A Love Letter to 3 AM Bathroom Trips
- Talaya Murphy
- Jun 23
- 3 min read
Middle-of-the-night bathroom breaks hit very differently when you’re a breastfeeding mom of a 3-month-old. The newborn trenches are no joke—I honestly feel like every time I said I was tired before motherhood doesn’t even touch this level of tired. If I had to pick an emoji to sum up the chaos? Definitely the melted face. Because honestly… the struggle is/was real.

I was fortunate enough to stay with my stepfather when my living situation took an unexpected turn just one month postpartum. A blessing, truly—but one that came with a side of late-night madness.
Before motherhood, a 3 a.m. potty run was effortless. You’d just get up, shuffle to the bathroom, maybe grab a cold glass of water or a snack, and float back to bed like a queen.
Ahhh, the luxury.
A distant memory.
These days? Bathroom breaks feel like tactical missions. Especially during those early co-sleeping, breastfeeding months. I became a low-budget stuntwoman, trying to slide out of bed without waking my daughter—positioning pillows to mimic my body, creeping like I was avoiding laser beams in a spy movie, and praying to every maternal deity that the toilet flush wouldn’t ruin the peace.

That sacred fridge water I used to romanticize? Replaced with a lukewarm water bottle on the nightstand—because the distance from bed to kitchen, plus the fridge door noise, was a risk I was not willing to take. One wrong move and it goes from peaceful 3 a.m. baby to 5 a.m. baby-wide-awake, cooing like, “Good morning, mommy! Let’s party.”
And I think you know it in fact is not a party at all, it’s go home, and go to bed time!
When we moved into our new place, the floorboards joined the betrayal party—creaking like I was walking on a bag of chips. I learned the pattern: which boards were safe, which would betray me, and how to walk like a ninja on edge.

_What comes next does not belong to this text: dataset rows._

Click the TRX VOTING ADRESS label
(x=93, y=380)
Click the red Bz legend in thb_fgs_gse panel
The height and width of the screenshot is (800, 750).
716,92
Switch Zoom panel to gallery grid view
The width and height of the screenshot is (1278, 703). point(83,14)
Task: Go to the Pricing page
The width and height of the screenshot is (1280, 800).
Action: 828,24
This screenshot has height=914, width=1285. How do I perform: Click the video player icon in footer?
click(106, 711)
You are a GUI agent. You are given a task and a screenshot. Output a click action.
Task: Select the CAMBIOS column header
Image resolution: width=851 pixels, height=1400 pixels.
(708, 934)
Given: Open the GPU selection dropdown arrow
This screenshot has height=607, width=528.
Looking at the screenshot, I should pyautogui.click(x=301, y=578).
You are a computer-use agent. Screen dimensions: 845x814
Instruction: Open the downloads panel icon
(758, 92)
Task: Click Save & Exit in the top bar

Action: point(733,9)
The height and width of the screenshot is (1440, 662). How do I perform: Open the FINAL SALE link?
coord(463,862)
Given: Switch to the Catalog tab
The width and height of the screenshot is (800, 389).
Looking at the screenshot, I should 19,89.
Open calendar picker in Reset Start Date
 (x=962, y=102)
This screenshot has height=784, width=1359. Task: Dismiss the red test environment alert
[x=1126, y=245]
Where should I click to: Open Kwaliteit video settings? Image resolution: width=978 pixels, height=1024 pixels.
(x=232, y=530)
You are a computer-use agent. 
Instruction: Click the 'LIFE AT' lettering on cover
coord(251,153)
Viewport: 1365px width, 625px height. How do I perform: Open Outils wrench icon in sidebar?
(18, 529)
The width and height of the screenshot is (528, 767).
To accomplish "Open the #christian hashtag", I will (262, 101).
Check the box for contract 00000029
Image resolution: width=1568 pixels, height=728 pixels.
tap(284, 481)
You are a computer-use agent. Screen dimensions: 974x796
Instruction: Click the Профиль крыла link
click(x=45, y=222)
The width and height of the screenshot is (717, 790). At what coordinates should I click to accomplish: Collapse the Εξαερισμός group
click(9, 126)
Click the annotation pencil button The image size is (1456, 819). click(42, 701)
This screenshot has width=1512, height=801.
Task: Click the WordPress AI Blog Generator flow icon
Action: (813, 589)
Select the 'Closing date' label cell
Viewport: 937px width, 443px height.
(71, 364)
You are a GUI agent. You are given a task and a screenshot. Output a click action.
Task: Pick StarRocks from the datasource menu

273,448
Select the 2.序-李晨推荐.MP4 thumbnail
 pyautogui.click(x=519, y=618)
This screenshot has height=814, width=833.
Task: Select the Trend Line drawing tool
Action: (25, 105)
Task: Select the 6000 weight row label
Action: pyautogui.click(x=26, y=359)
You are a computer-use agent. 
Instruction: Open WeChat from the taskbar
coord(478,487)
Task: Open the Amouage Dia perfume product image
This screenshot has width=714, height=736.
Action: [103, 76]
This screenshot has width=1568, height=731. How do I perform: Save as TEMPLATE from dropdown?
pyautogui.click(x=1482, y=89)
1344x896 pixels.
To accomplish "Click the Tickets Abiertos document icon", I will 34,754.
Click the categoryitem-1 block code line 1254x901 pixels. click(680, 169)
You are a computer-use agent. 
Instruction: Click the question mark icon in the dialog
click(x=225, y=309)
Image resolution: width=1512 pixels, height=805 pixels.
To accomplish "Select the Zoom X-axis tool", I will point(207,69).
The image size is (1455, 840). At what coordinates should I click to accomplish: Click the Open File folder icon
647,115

And sometimes? She just came with me. Because babies can be in deep sleep and still somehow sense the second you move a toe. That screech of “Where are you going, woman?!” hits fast. So there I was—half-asleep, trying to pee and wipe while holding a wiggly baby. A true circus act. Definitely not resume material, but a skill nonetheless.
There were moments when my stepdad, thankfully a night owl all on his own, would catch me mid-struggle and offer to hold her so I could pee in peace. A small gesture that felt like hitting the Mega Millions.
And yes—my fiancé was (and is) incredibly supportive. But sometimes I let him sleep, so he could take over the real early-morning shift, giving me a chance to nap later without having to contort myself around a baby like a Tetris piece.
To the parents of “happy spitters,” you know the drill: after each feeding, you sit them upright for 15–20 minutes—which feels like eternity when you’re running on 2–3 hour sleep stretches. It’s not the feeding at 3 a.m. that’s rough—it’s the staying awake after, when your body is begging for a reboot and your brain is buffering like an old dial-up connection, with the AIM thing running and freezing.
And to think—all this chaos, all this strategy, all this sweat—for the simple goal of just using the bathroom like a regular human being. Motherhood truly changes everything.
I knew that. But I didn’t know I’d be holding my bathroom breaks so dear so soon.
Still, I wouldn’t trade a single moment of it. Even the most chaotic nights, in hindsight, are filled with their own kind of magic. Now that I’m (mostly) out of the trenches and bathroom trips are calmer, I find myself a little nostalgic for those wild nights. No more sprinting from the toilet like it’s an Olympic event, trying to beat the baby’s internal alarm.
Can you relate? What was your most chaotic parenting moment that makes you laugh now? I’d love to hear your story—let’s normalize the not-so-glamorous side of motherhood.